O ódio aos pobres também aparece nas ruas da maior cidade do Brasil. Em suas ações, Lancellotti quebrou pedras em viadutos na Zona Leste de São Paulo, presentes ali para impedir que moradores de rua usassem o espaço para dormir sob abrigo. Ainda que seja do Estado a obrigação de assegurar o direito à alimentação, moradia e bem-estar da população, políticos de extrema-direita utilizam da fé para propagar ódio e perseguir quem tem lutado na rua junto àqueles que mais precisam, como Lancellottti.
A Câmara de São Paulo cogita abrir uma Comissão Parlamentar de Inquérito (CPI) a partir de fevereiro, a chamada de CPI das ONGs (Organização Não Governamental), para investigar as ONGs que atuam na região da Cracolândia, com autoria do vereador Rubinho Nunes (União Brasil). O sacerdote está como alvo e a sua atuação nas áreas de vulnerabilidade social, ainda que o religioso afirme que não faz parte de nenhuma ONG, nem ter qualquer envolvimento com projetos que recebam dinheiro público. Em meio aos charlatões da fé, a intenção é perseguir um padre que realmente ajuda pessoas em situação de rua.

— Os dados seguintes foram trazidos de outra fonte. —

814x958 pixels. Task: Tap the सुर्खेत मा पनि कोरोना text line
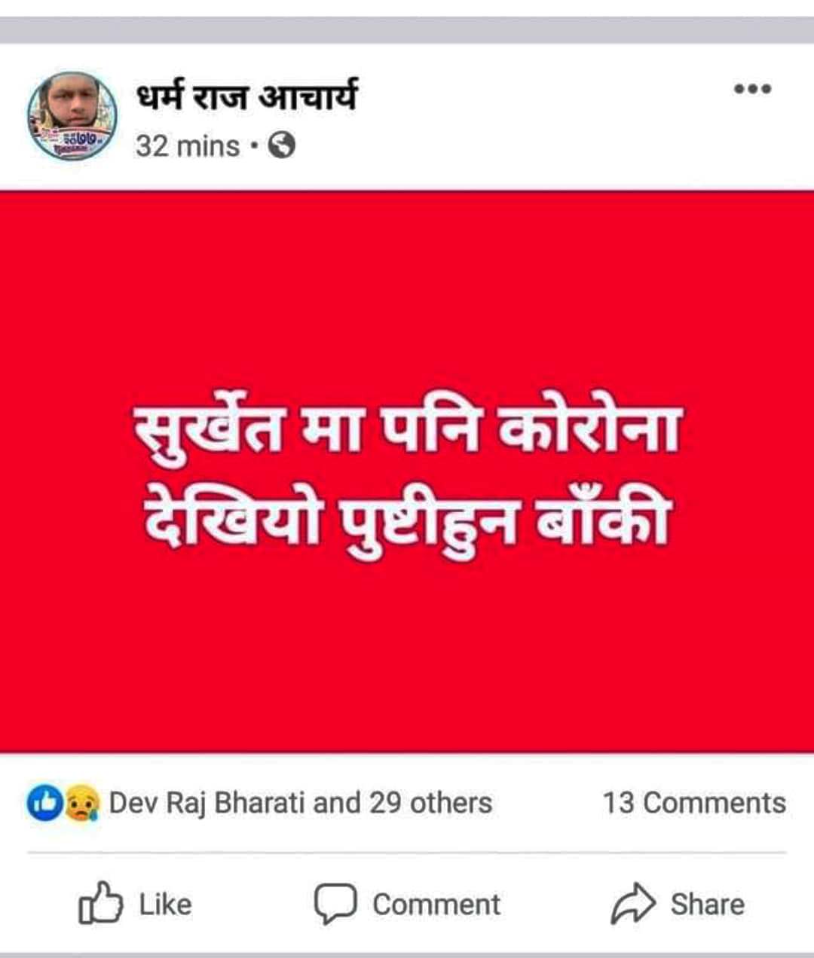click(407, 432)
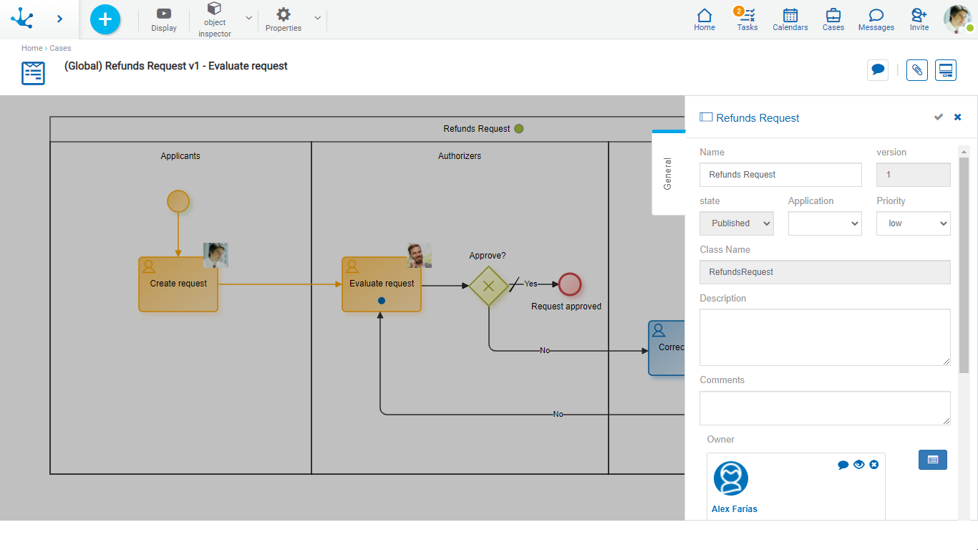Go to Calendars
This screenshot has width=978, height=550.
coord(790,19)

A extrema-direita persegue um homem que distribui alimento nas ruas. A medida eleitoreira está acima, portanto, de qualquer ensinamento bíblico, e é a atuação do padre que usa marretas para destruir a arquitetura hostil de São Paulo que incomoda. Por um lado, Júlio é exaltado pela coragem de seguir os passos de Jesus. Por outro, é demonizado.
Onde está o Cristo, senão entre os marginalizados?